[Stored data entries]
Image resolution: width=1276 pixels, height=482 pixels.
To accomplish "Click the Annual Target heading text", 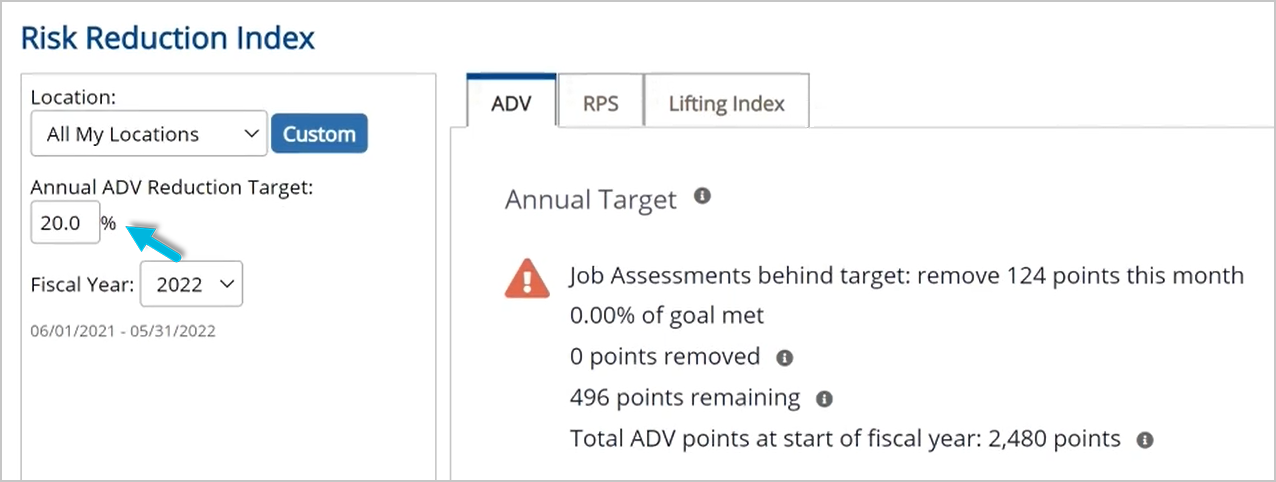I will click(x=591, y=199).
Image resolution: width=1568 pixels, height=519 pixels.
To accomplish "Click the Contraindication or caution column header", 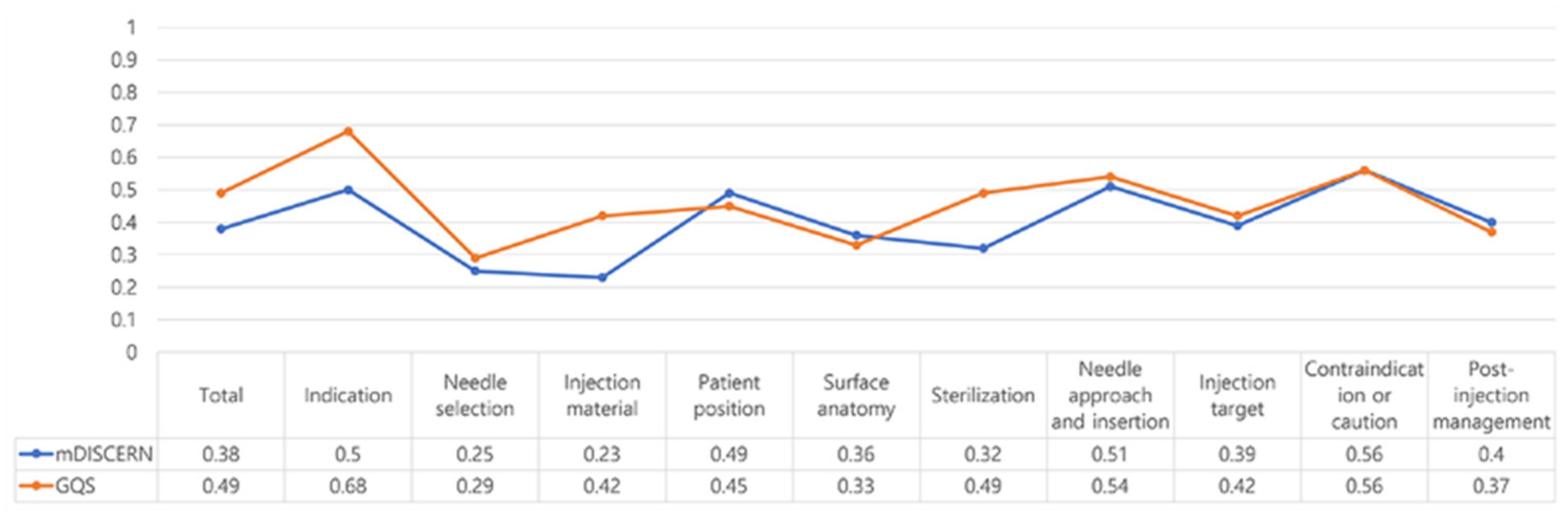I will pyautogui.click(x=1364, y=395).
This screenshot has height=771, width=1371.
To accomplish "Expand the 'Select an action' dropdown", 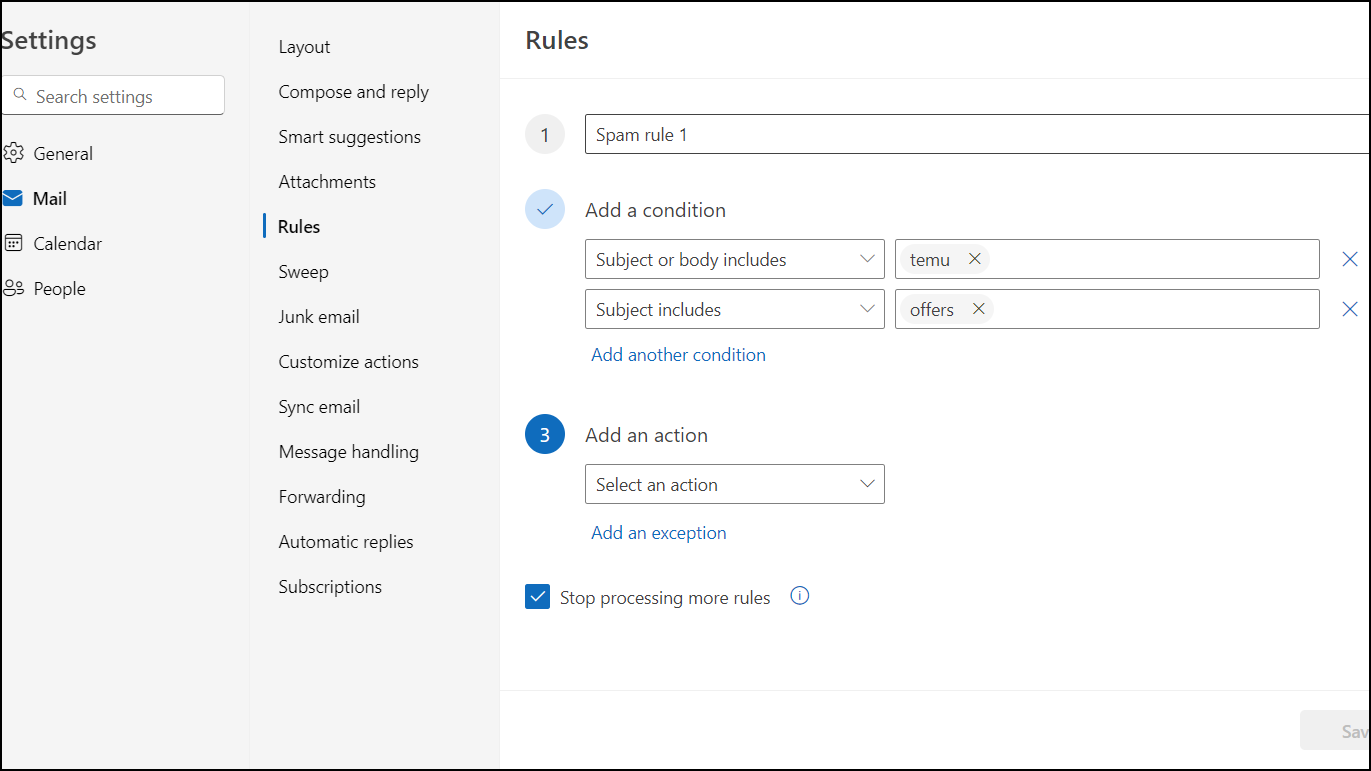I will [x=734, y=484].
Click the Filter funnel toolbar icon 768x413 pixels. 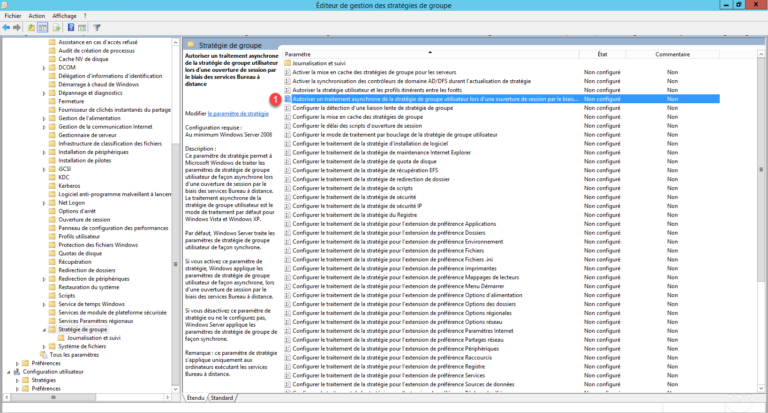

What this task involves:
In the data, count the lines that include the string "width", then give that number and nothing more.

Exercise answer:
3